───── ENTRIES SHOWN

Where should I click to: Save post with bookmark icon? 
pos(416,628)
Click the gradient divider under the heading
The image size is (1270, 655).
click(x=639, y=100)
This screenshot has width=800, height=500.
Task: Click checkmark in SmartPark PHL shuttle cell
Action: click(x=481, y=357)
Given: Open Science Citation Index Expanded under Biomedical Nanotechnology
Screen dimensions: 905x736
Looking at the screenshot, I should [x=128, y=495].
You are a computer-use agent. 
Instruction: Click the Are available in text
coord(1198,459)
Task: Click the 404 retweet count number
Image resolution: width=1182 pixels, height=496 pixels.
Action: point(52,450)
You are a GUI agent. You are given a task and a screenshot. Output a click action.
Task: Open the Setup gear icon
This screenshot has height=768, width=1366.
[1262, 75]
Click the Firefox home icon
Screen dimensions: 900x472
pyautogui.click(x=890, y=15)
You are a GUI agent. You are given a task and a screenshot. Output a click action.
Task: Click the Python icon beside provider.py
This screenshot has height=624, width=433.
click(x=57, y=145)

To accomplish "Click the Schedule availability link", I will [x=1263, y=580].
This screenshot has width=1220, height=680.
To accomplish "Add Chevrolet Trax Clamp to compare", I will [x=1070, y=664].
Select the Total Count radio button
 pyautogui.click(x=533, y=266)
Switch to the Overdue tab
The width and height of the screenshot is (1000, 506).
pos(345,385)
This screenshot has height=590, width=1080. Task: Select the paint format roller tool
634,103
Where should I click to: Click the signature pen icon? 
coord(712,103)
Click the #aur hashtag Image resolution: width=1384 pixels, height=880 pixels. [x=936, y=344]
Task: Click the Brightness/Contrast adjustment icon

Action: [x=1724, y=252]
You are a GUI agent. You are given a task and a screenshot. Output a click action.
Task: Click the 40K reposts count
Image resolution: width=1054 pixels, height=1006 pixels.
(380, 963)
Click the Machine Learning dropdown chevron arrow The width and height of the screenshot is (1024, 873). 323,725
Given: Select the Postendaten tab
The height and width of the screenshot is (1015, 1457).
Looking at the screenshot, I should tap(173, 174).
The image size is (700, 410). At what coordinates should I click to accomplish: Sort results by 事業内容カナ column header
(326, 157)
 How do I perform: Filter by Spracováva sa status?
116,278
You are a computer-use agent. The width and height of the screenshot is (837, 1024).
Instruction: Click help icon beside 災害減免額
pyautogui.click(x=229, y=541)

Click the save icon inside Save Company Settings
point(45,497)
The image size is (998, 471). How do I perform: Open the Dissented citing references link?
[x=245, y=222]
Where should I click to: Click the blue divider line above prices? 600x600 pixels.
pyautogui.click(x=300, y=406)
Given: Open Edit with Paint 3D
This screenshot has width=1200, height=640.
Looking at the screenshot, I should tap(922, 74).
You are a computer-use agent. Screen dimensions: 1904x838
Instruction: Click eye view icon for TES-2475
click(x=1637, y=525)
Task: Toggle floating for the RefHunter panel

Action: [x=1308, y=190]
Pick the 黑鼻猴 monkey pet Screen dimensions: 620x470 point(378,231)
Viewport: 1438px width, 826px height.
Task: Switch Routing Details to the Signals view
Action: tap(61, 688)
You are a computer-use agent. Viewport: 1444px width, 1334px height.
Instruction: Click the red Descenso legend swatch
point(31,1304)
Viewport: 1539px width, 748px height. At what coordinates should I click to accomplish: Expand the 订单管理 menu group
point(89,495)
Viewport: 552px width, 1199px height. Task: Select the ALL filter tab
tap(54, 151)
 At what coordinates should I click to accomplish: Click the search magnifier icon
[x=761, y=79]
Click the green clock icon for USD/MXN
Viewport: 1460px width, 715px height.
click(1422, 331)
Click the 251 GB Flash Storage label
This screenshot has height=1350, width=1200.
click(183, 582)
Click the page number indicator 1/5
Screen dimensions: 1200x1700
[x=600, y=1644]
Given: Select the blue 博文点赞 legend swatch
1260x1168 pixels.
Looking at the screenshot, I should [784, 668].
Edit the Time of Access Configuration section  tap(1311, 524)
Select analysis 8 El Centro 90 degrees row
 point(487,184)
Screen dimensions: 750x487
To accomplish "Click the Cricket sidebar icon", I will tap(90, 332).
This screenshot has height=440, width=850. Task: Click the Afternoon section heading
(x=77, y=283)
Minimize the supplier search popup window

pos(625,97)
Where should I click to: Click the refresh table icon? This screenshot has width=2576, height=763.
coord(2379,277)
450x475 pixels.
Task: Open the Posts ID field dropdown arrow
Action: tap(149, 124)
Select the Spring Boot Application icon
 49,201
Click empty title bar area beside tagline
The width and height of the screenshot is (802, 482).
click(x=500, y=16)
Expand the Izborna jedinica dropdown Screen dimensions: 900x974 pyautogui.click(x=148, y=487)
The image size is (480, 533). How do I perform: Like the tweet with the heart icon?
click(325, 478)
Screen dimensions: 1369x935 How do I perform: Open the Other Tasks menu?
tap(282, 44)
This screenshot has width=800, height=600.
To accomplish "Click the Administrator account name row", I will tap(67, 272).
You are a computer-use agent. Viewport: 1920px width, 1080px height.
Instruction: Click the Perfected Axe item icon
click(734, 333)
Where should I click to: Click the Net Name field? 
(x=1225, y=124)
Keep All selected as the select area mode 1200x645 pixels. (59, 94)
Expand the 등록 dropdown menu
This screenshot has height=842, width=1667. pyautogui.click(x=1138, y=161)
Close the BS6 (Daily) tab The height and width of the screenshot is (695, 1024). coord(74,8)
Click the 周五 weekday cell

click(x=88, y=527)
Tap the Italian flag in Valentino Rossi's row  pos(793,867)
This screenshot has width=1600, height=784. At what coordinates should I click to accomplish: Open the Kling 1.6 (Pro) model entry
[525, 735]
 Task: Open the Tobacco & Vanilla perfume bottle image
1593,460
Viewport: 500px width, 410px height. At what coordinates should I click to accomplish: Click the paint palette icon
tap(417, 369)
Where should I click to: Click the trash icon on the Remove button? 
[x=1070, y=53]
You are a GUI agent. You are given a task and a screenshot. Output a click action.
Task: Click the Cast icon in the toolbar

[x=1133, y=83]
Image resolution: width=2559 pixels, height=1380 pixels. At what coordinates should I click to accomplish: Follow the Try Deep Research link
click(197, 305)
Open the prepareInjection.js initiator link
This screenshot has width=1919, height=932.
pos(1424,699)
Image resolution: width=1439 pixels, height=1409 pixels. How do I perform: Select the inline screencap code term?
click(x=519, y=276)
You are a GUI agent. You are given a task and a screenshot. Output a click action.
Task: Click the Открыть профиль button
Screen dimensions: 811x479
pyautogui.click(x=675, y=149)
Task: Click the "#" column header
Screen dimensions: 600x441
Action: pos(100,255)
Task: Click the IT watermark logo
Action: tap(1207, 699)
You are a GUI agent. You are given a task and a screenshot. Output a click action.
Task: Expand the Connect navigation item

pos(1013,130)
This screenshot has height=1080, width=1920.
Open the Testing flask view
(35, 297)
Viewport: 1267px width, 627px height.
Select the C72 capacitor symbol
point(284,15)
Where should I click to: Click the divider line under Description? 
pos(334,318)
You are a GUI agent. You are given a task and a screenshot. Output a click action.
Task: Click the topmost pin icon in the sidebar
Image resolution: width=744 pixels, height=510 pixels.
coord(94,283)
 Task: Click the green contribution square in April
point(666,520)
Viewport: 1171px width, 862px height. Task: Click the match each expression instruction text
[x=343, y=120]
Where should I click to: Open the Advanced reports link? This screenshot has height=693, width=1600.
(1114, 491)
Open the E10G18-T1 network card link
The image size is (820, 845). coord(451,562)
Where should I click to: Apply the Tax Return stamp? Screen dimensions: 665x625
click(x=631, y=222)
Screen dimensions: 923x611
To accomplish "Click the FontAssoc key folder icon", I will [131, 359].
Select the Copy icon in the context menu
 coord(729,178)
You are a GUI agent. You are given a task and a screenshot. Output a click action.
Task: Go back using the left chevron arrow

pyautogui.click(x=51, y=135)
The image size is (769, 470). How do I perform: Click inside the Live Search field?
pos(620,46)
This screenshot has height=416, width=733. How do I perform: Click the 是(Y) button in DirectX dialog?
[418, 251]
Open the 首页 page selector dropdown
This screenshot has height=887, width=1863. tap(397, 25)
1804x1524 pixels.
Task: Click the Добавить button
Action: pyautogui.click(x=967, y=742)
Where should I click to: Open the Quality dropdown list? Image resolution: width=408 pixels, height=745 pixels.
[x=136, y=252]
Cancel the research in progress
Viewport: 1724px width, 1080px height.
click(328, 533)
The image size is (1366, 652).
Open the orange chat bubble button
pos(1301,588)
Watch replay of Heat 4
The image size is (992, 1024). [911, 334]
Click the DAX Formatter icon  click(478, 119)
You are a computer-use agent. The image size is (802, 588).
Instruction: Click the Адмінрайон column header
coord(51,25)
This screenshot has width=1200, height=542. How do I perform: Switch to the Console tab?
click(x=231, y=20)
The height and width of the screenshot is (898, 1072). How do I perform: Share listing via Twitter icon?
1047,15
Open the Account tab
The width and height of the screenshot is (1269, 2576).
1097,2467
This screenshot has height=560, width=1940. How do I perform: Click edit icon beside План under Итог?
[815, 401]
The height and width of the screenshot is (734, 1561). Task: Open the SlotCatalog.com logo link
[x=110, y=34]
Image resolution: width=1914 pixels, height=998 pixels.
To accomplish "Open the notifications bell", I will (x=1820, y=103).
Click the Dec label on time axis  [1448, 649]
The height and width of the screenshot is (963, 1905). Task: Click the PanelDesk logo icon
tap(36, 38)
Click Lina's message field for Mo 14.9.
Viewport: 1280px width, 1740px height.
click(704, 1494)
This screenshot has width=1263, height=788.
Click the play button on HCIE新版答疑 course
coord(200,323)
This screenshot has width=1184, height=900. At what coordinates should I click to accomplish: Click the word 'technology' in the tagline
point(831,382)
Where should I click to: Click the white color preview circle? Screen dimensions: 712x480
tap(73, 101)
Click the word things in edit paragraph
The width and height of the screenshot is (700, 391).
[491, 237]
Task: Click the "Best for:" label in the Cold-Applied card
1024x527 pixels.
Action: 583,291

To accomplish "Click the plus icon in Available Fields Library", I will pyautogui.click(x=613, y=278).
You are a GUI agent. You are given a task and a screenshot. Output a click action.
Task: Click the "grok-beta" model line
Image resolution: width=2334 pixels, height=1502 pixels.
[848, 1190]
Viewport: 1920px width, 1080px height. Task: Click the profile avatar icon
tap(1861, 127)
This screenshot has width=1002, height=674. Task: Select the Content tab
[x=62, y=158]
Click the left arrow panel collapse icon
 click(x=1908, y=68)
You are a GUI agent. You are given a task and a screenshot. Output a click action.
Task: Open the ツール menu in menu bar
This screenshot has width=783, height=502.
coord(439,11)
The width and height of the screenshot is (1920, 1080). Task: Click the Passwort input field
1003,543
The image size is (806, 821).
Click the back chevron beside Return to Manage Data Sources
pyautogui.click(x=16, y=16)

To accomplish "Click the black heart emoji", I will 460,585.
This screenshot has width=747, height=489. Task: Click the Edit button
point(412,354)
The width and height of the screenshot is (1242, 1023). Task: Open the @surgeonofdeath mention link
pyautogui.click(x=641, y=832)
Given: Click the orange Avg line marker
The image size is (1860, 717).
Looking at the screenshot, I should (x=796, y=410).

──────────

_SHORT EXERCISE_
Reproduce the entries above verbatim, beginning at the line that contains "Select analysis 8 El Centro 90 degrees row" and stopping after the line that contains "pos(625,97)".

_CORRECT RESULT_
Select analysis 8 El Centro 90 degrees row
 point(487,184)
Screen dimensions: 750x487
To accomplish "Click the Cricket sidebar icon", I will tap(90, 332).
This screenshot has height=440, width=850. Task: Click the Afternoon section heading
(x=77, y=283)
Minimize the supplier search popup window

pos(625,97)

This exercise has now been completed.